Allora non ho potuto non scrivere il seguito di Momentaneamente -la fic
di due settimane fa sulla gelosia di Gibbs e sul fatto che al momento
lui e Tony si sono lasciati- e quindi quello di questa puntata. Orgogliosa
di tanto bello slash su questi due che di volta in volta aumenta invece
che calare, vi presento questa fic che, so bene, necessita di un
seguito, quindi state tranquilli, tirerò fuori qualcos’altro. Ringrazio
tutti quelli che leggono e commentano. Buona lettura. Baci Akane
Anche qua per
ascoltare la canzone basta cliccarci sopra.
NON CEDERE ORA
Forse aspettare
d’archiviare il caso è un po’ esagerato, ma di certo prima non sarei
mai riuscito ad affrontarlo.
Un problema per
volta.
Entro in quella
che è casa nostra dove so di trovarlo al solito posto, quindi scendo
subito le scale e consapevole che lui è là mi sento subito sollevato.
È assurdo,
forse. Immagino di sì e per questo non esprimerò mai questo concetto
anche se so che lui lo sa.
Che mi basta
entrare qua dentro e vederlo a fare sempre le stesse cose per sentirmi
meglio, per avere la sensazione di stare a casa.
Al di là del
fatto che poi questa fra alti e bassi è comunque sempre stata casa mia
perché convivo con lui da un paio d’anni, ormai, ad eccezione di quando
torno nel mio appartamento perché litighiamo e ci lasciamo
momentaneamente.
Mi sento a casa
perché è sempre tutto come lo lascio, come è sempre stato, come so non
cambierà mai.
E so anche che
è stupido da parte mia pretendere che Gibbs la pianti di fare il capo
anche a casa e nella vita privata, che separi lavoro da vita
sentimentale, perché per lui va sempre tutto di pari passo, è sempre
stato così e sempre sarà.
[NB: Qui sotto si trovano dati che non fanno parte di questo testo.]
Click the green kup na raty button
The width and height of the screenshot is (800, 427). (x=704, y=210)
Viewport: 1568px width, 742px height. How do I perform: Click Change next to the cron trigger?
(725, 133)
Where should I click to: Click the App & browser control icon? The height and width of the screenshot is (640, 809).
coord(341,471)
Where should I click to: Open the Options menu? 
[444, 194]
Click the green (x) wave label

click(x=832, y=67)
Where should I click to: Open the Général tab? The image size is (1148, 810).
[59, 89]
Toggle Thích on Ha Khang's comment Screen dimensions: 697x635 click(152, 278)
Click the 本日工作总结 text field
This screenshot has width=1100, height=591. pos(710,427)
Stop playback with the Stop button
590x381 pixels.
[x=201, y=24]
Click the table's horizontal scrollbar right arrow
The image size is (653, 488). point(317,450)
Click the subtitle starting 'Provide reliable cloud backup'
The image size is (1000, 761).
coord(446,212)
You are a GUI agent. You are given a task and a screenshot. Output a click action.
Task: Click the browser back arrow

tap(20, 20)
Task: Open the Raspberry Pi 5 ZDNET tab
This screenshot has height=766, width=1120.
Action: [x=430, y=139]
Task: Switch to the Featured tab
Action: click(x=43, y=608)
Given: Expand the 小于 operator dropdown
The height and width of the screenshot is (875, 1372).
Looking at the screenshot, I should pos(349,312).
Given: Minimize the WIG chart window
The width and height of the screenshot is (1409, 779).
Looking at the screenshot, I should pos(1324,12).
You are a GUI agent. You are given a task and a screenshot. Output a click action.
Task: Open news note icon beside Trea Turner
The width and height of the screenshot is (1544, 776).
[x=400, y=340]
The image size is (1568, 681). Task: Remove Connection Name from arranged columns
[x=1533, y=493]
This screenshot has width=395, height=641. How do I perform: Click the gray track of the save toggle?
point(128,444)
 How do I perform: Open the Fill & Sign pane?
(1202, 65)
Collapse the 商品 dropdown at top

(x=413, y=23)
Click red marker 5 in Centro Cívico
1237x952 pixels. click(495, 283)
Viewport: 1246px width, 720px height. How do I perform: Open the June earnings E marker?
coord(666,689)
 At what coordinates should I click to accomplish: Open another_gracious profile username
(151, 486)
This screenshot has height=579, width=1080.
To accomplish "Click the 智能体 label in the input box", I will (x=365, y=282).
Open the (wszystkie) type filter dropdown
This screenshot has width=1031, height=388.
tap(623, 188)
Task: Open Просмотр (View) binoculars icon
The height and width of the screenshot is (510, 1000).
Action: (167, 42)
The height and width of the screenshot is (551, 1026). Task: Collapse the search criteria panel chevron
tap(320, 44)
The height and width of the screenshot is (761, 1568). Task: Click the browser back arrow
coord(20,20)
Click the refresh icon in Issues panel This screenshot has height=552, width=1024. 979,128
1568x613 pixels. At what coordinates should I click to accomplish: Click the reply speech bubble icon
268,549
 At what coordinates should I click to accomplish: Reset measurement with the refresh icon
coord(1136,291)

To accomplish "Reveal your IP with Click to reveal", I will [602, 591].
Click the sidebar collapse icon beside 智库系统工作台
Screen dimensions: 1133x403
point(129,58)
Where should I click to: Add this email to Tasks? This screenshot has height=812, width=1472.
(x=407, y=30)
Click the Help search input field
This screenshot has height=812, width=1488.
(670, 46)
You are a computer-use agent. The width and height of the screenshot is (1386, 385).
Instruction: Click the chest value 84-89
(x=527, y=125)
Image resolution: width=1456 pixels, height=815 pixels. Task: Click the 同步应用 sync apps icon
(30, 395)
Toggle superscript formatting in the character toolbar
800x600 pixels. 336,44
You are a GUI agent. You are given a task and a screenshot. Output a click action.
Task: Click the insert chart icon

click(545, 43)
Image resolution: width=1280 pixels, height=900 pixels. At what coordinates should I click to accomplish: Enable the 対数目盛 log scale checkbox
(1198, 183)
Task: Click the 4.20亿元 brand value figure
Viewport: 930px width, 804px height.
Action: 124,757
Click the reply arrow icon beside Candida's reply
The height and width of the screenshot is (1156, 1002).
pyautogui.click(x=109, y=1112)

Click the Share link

È così che ci siamo messi insieme, dopotutto.
Perché anche a lavoro era come se vivessimo insieme e fossimo
fidanzati, perché si comportava come il mio uomo e non potevamo più non
integrare il tutto fra le lenzuola.
Ma a lungo pesa
avere il tuo capo fra le lenzuola e vorresti solo il tuo uomo e basta.
A volte penso
di poter fare il miracolo.
Io riesco a
separare il Tony agente speciale dell’NCIS ed il Tony fidanzato di
Jethro.
Lui no.
Che col tempo
abbia imparato a darmi piena fiducia è bello ed è una cosa che è
cambiata negli anni, è per questo che comunque spero che un giorno
possa smetterla di comandarmi anche a casa, quindi tento coi miei
espedienti da giocatore d’azzardo come fidanzarmi con quest’altra
agente, EJ, che so che a lui sta profondante sulle scatole.
Bè, non è che
le stia sulle scatole per chissà quale enorme difetto insormontabile.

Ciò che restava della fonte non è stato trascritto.